◆ **Supplied data**
========================================

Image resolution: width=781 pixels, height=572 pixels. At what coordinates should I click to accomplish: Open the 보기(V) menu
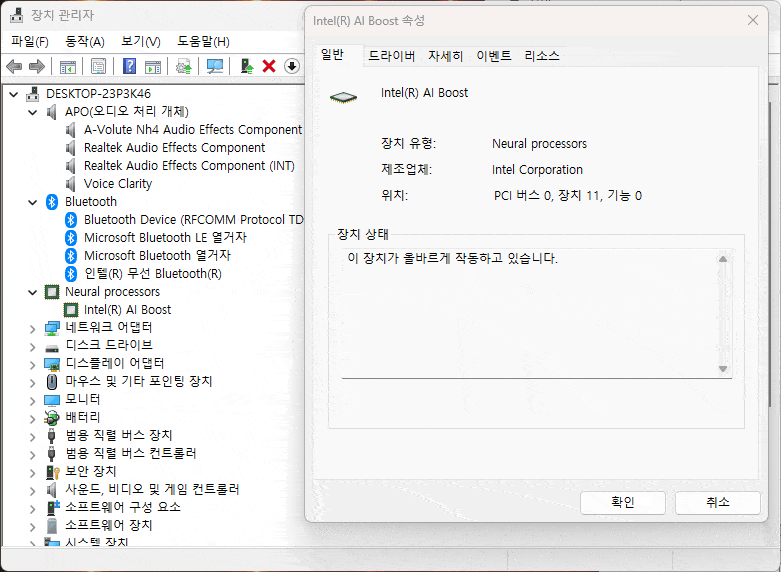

========================================

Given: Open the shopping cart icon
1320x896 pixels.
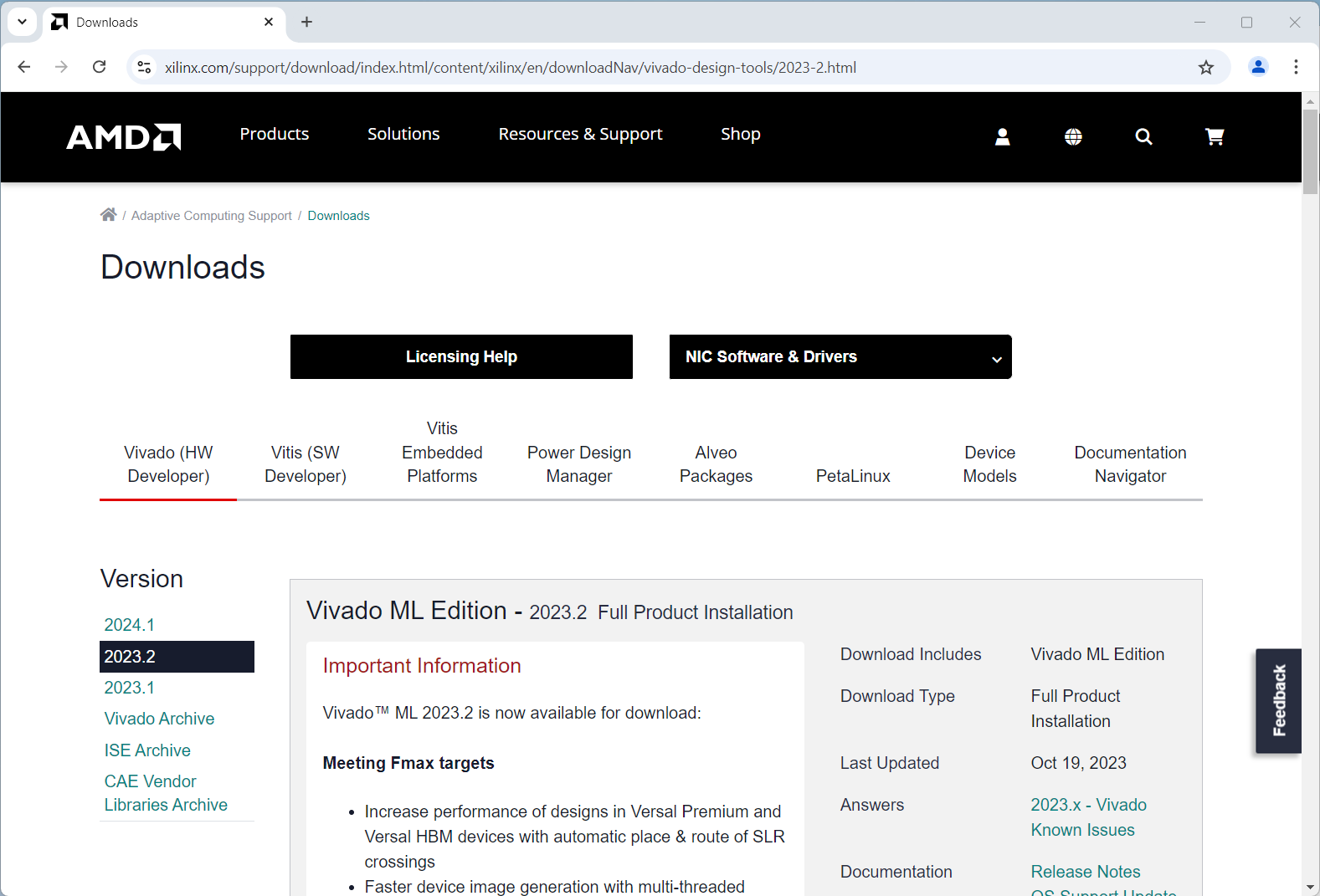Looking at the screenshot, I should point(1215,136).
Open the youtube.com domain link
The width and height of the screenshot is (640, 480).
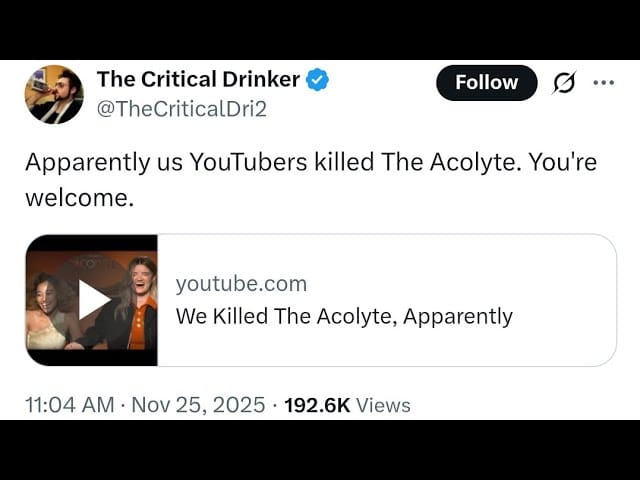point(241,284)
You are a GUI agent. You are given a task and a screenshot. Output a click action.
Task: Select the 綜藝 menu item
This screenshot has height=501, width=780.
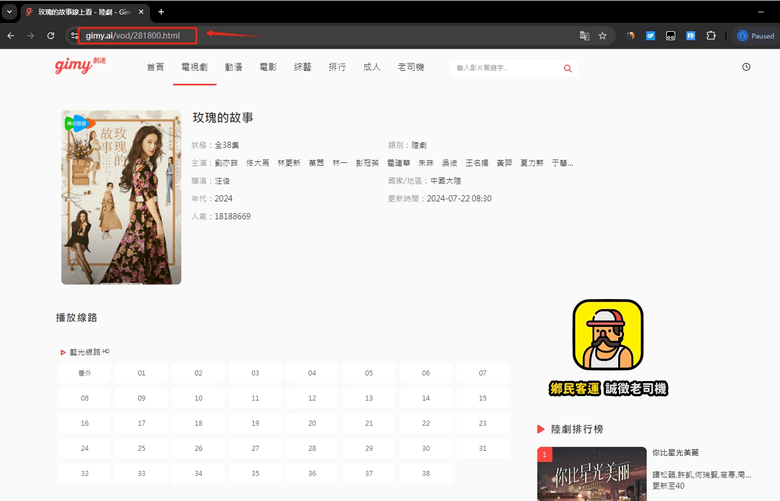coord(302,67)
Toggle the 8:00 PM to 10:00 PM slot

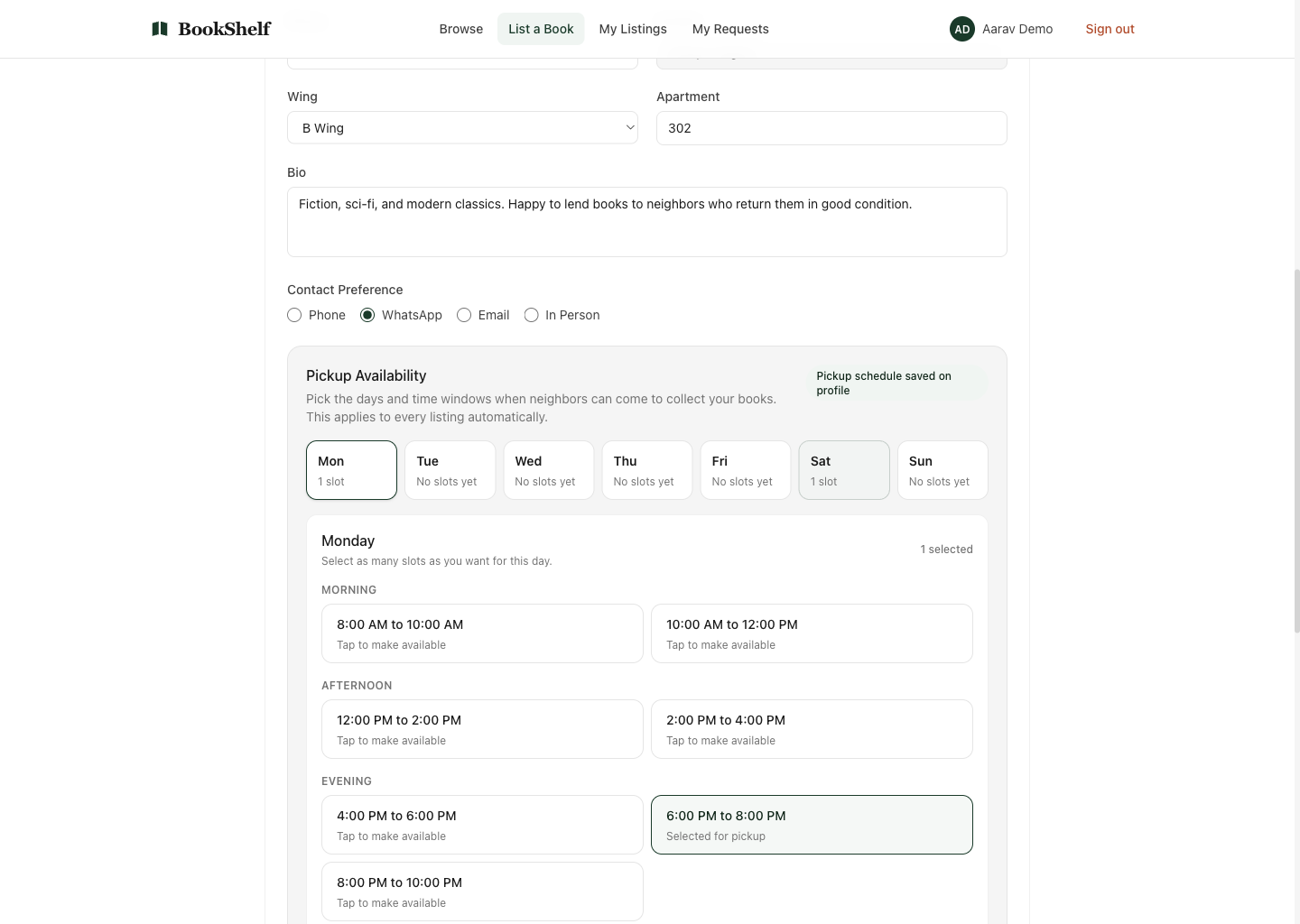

========================================

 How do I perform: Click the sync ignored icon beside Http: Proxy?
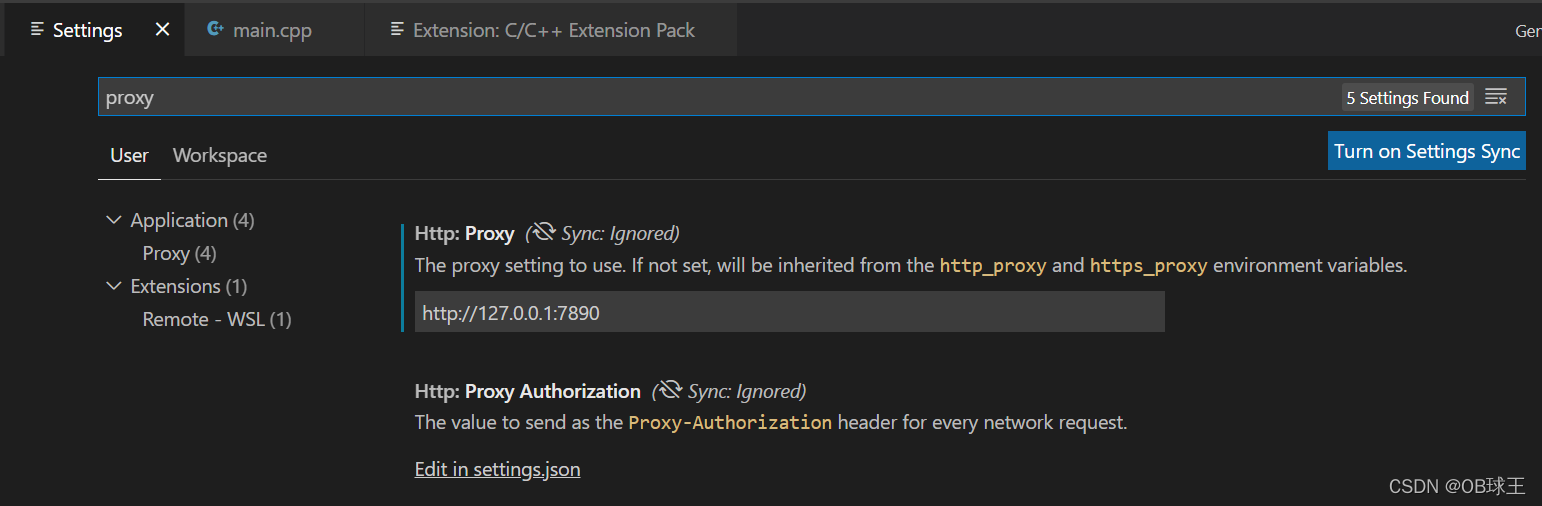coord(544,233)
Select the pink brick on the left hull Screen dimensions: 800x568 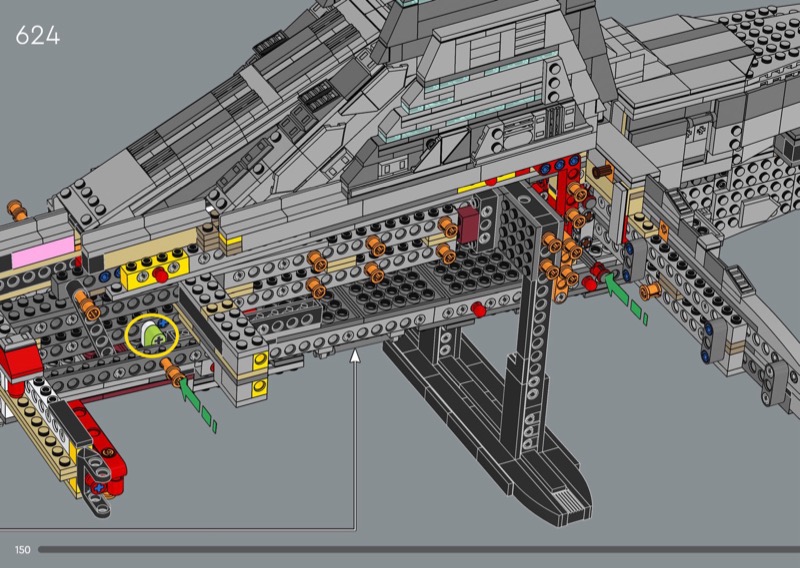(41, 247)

========================================

◆ **Brief**
Pictures aside, return exactly the lines from the data above, starting at the line that has "Open the youtube.com domain link" and ending at the line that has "Toggle the 8:00 PM to 10:00 PM slot", both included.

◆ **Completed exercise**
Open the youtube.com domain link
The width and height of the screenshot is (640, 480).
point(241,284)
You are a GUI agent. You are given a task and a screenshot. Output a click action.
Task: Select the 綜藝 menu item
This screenshot has height=501, width=780.
coord(302,67)
Toggle the 8:00 PM to 10:00 PM slot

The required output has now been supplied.